Jack Heath 🖊️
← All posts

Turtles, Squat, the End of the World and Paradise Heights 🪡

8 July 2026

(The following was first published in January 2025.)

Happy new year! I hope you all got a break, and that you got to spend it with family and friends. I confess that I'm kind of a Grinch around Christmas-time. In my teens and early twenties I found the season very stressful, because I couldn't afford gifts for everyone I felt I owed a gift to, and I didn't have the skills to hand-make a gift. I lived in fear that someone would give me a gift, and I wouldn't have anything to offer in return. In my late twenties and early thirties I had a job in retail, so I had slightly more money (and a staff discount!) but the season was stressful for a different reason.

More shifts, longer shifts, impatient customers, frazzled coworkers. A shop so filled with stock that there's nowhere to put anything, and yet we never seemed to have whatever specific thing the customer was looking for. It's been seven years since I quit my day job, and I still haven't shaken off the dread that starts building in mid-October every year. Maybe it'll linger for the rest of my life.

DATA EXCERPT:
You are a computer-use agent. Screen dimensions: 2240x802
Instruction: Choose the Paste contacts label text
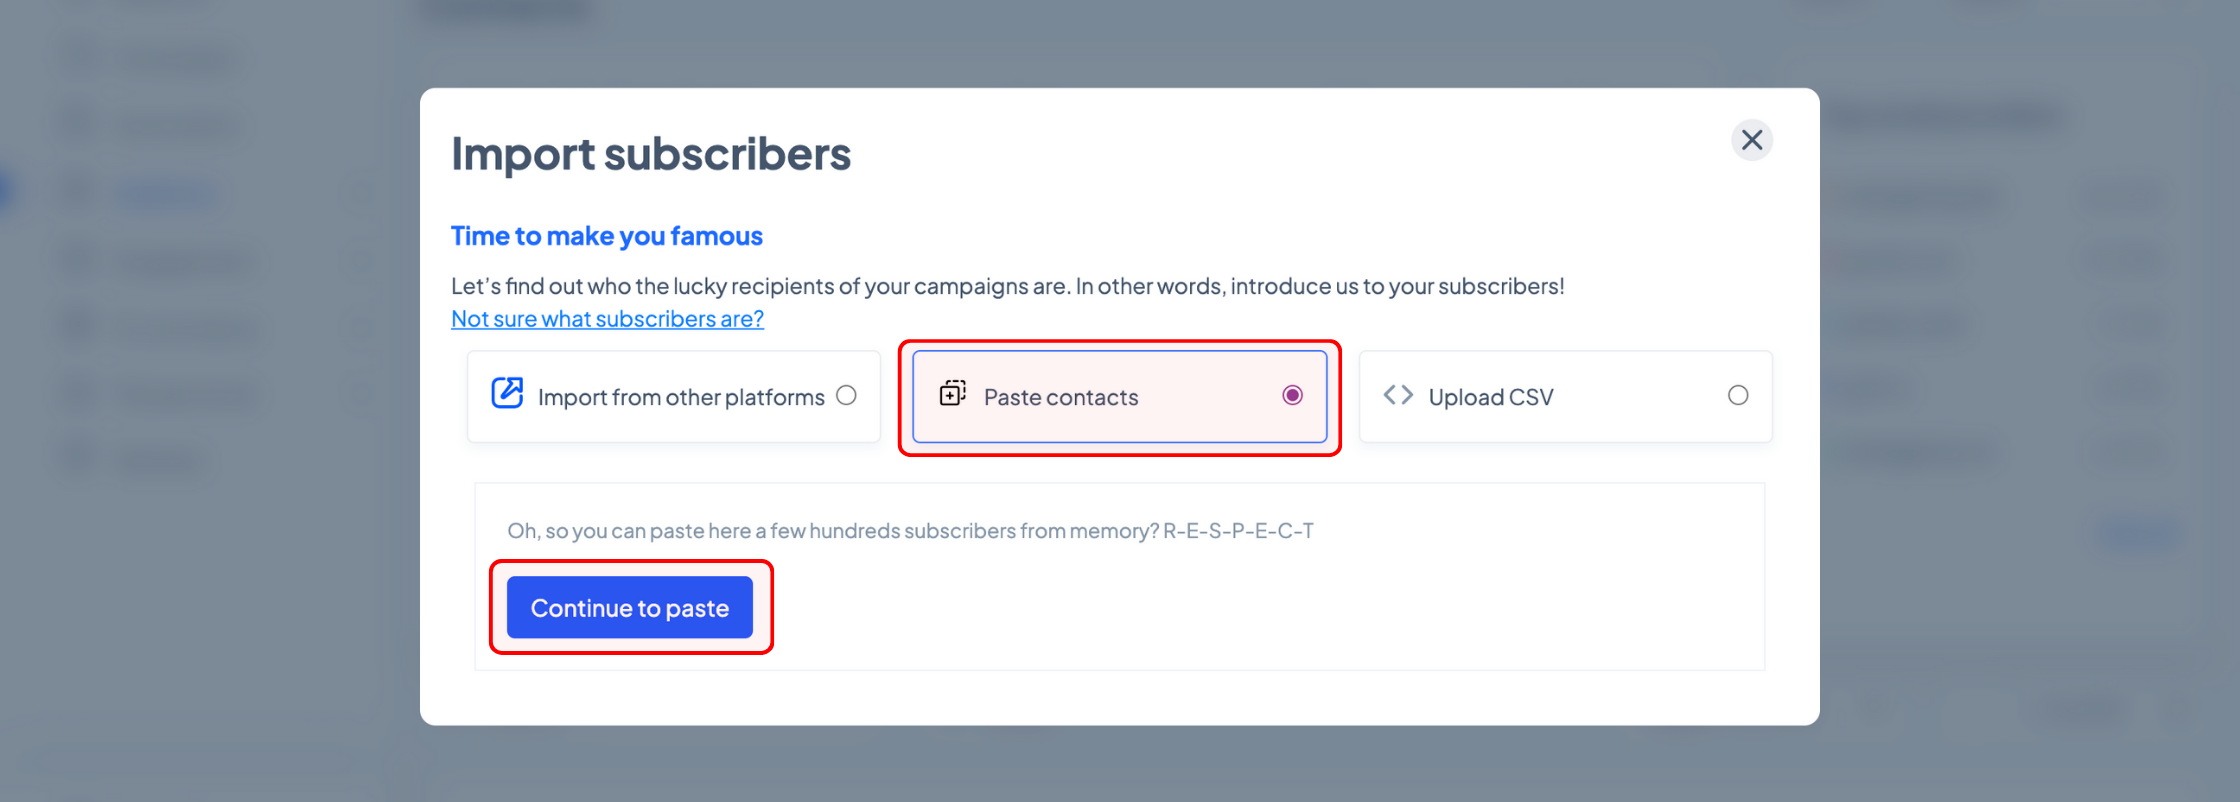tap(1061, 397)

STATED PROBLEM A: List the four things named in the title of the blog post about the holiday season.
STATED PROBLEM B:
Answer these questions from the blog post about the holiday season:
(i) When was the post first published?
(ii) How long ago did the writer quit the day job?
(iii) In what part of the year does the writer's dread start building?
STATED PROBLEM C: Continue the blog post about the holiday season, starting after its last sentence.

REPLY A: Turtles, Squat, the End of the World, Paradise Heights

REPLY B:
(i) January 2025
(ii) Seven years
(iii) Mid-October

REPLY C:
And now I have children, so the preparations are a lot more complex and come with a significant wallop of both deception ("Santa's watching! The elf has moved!") and guilt ("Are you having a happy childhood??") All the grandparents want to know what the children do and don't like. Have we given them an answer? Is anyone likely to double up? Are both children getting the same number of gifts? Are the gifts of similar percieved value? How can I find the answers to these questions when I can't even hear myself think over the carols and the shouting? "What do you want for Christmas?" some well-meaning loved one would ask me. I just want it to be over! Grinch-Jack would reply, in his head, while meekly mumbling, "I don't know. I'll think about it." (Which I then didn't do.)

I feel the same way about Christmas Day as I do about weddings. In both cases, it's an opportunity to spend time with my friends and family, but turning that into an EVENT—with a menu, a seating plan, a gift registry and so forth—is a nerve-shredding experience. In the weeks leading up to December 25, I can often be found slowly yet frantically driving around and around a crowded shopping centre car park, panickedly grumbling to myself about being expected to pay $30 for a gift that's surely only worth $20 to the recipient, because I don't have a clue what they want, and I can't ask, because then they'll expect me to get that specific thing, which may be hard to find or unaffordable or both, and even in the best case scenario it won't seem thoughtful or be a surprise. Plus, the law of diminishing returns suggests that if you get several gifts all at once, the value of each goes down a little bit. Whose idea was it that everyone in the country should buy a gift for everyone else they know, all on the same day? And what right to I have to complain about any of this, when I'm one of the few people on Earth who isn't currently at risk of losing their home to poverty, a rising tide or a missile? Let's just add some more guilt to the pile, shall we? "I'm trying my best!" I snapped at my wife, when she pointed out that I'd left the fruit salad at home.

However.

Much like a wedding, the day itself was a lot of fun. After the food had been eaten, the presents unwrapped, the police called, the missing five-year-old located, the police dismissed, I started to wonder what on Earth I'd been so worried about.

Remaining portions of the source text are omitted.